### [Work item]
Which lines below include "Task"? Copy them all.

--- Exercise input Enclosed Below ---

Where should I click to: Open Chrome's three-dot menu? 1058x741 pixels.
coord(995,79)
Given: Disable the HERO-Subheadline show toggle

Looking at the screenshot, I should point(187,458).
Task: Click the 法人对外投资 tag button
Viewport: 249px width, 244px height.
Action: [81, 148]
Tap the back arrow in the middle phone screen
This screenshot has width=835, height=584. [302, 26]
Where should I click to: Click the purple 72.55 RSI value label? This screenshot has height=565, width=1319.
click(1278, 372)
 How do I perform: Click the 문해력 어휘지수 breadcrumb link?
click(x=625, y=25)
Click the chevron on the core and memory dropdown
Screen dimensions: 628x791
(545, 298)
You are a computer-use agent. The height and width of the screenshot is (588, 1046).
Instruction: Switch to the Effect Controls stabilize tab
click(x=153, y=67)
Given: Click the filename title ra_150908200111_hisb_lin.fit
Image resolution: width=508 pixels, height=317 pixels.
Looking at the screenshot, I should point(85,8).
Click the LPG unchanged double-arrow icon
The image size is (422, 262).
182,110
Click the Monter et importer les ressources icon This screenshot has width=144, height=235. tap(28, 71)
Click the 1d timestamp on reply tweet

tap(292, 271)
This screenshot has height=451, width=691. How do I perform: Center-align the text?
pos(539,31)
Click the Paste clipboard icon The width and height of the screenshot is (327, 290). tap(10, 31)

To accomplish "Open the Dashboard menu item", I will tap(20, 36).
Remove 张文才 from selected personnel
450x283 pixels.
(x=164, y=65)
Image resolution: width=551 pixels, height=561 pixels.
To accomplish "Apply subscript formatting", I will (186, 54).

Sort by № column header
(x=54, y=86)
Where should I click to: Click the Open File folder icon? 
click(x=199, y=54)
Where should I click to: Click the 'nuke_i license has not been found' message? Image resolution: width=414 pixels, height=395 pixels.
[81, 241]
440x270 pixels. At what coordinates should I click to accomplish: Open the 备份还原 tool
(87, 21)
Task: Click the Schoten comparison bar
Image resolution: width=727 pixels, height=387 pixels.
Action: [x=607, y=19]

--- End of Enclosed Exercise input ---

### [Solved problem]
Task: Click the 法人对外投资 tag button
Task: Click the Schoten comparison bar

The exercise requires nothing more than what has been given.